Что же до Людовика, то отчаяние повергло его на колени, однако не помешало найти время и прогнать от двора Маркабрю. Я не знала, что моего трубадура больше нет при дворе, пока не стала выходить из своих покоев. Лишь тогда мне передали, что Людовик отослал его назад в Пуатье — с тем условием, что в Париж он никогда не воротится. Мне очень не хватало его, не хватало яркого южного колорита его стихов, не хватало музыки, которая помогла бы мне, наверное, залечить свои раны. Душа моя болела, но в душе я боль и скрывала. С Людовиком на эту тему я даже не заговаривала. Он намеренно отомстил мне таким образом. А я считала его не способным на такое.
Мне кажется, именно в те дни мое сердце стало ожесточаться против короля Франции.
Глава седьмая
Опасности я не замечала, но вдруг где-то споткнулась и оказалась на скользком склоне, который грозил увлечь меня в разверзшуюся бездну. Во всем виновата я сама. Если бы все мои мысли не были так поглощены потерей ребенка и невниманием Людовика, я бы ни за что не забыла об Аэлите. Да и какое зло могло приключиться с нею в Пуатье, где все ее знали и любили? Вообще-то мне бы следовало помнить, что она — натура чересчур страстная, до самозабвения. Но если уж говорить по справедливости, я даже и представить себе не могла, каковы окажутся последствия той свободы, какой она пользовалась в Пуатье.
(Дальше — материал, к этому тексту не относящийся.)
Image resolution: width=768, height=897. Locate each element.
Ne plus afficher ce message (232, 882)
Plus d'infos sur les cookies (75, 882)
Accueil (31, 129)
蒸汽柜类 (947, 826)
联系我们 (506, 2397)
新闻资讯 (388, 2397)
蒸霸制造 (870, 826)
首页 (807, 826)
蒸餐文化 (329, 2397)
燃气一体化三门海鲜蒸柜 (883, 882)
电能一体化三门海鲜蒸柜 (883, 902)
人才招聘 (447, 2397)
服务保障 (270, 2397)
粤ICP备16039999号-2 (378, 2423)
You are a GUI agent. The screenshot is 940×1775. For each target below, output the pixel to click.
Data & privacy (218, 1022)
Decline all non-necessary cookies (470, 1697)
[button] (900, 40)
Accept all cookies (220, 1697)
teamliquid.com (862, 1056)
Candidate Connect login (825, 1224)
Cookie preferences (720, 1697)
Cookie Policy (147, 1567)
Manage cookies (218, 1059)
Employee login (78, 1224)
В Париж она возвратилась, сияя от счастья; давно ее такой не видела.
— Аэлита! — Мы крепко обнялись. — Я скучала по тебе…
— Прости меня, Элеонора. Мне следовало находиться здесь.
— А что ты такого натворила? — Я присмотрелась к ней внимательнее, с проснувшимися внезапно подозрениями. — Что-то ты выглядишь не в меру довольной.
— Ах, Элеонора! Я влюблена.
— И кто же из трубадуров на этот раз?
Я рассмеялась, почувствовав, что на душе стало немного легче.
— Никто. — Ее лицо стало очень серьезным и непривычно взрослым. — Я влюблена в Рауля де Вермандуа. Я желаю его. Хочу стать его женой, и, Бог свидетель, он тоже стремится ко мне. Ты нам поможешь?
Рауль де Вермандуа! Тот мужчина, на которого Аэлита положила глаз еще на моем брачном пиру. Граф Рауль, сенешаль Франции, у жены которого такие влиятельные родственники. Аэлиту пора было выдавать замуж, я давно ей об этом говорила, однако она тогда и слушать ничего не захотела. А отчего? Оттого, что мечтала о Рауле де Вермандуа. А почему она осталась в Пуатье? Да чтобы быть с ним рядом: Людовик приказал ему остаться там, за всем наблюдать и душить в зародыше любой возможный мятеж.
Сейчас Аэлита говорила требовательно, а пальцы ее крепко сжали мою руку:
— Я люблю Рауля Вермандуа.
Такие простые слова, но они стали началом таких страшных бед, каких я и вообразить себе не могла. Не могла даже подумать, что именно Аэлита невольно причинит мне столько горя. Я ведь хотела как лучше. Я только стремилась к тому, чтобы она была счастлива, чтобы достигла в этой жизни того, чего мне не удалось, чтобы рядом с ней был мужчина любимый и любящий. Я не предвидела тогда, какие несчастья это навлечет на нее, на Людовика, на меня. Почему не предвидела? Да потому, что никто тогда не был в состоянии этого предугадать.